When it comes to parenting, this type of distraction can have damaging consequences. In fact, while just about every parent knows distracted driving is dangerous, one study found half of parents use their phones while driving with kids in their vehicles.

That’s just one reason to hang up your phone when you’re with your kids. Research is showing there are plenty of downsides when it comes to using your phone too much around your kids.

Dalena Dillman Taylor, PhD, a Psychologist at UCF Marriage and Family Research Institute, explained how a child might feel when they see their parent on their phone. “I’m interpreting it as I’m less important. I don’t matter. I don’t count.”

A study out of Boston Medical Center found one in three parents use portable technology without pause while dining out with their children. Other research has shown toddlers don’t learn as well when parents are distracted by their screens, and parents who allow phones to interrupt family interactions are more likely to have children with behavior problems. But there is one simple thing parents can do.

“If you have to check an email and your child comes up to you and says, ‘Hey mommy, hey mommy or hey, daddy,’ pause and provide them that uninterrupted time, even if it’s just 30 seconds,” Dillman Taylor said.

Set some ground rules. Put your phone out of sight during specific times of the day, like dinner or bedtime.

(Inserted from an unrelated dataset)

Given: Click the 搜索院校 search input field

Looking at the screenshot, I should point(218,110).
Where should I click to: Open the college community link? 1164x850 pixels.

Turn off any notifications that might tempt you to look at your phone more often and remove any distracting apps you don’t need.

“What’s really going to be most important for kids is they recognize that they count or that they matter to you as your parent, more so than that device in your hand,” Dillman Taylor said.

Recent studies have also suggested a correlation between playground injuries and the rise in smartphone use among parents.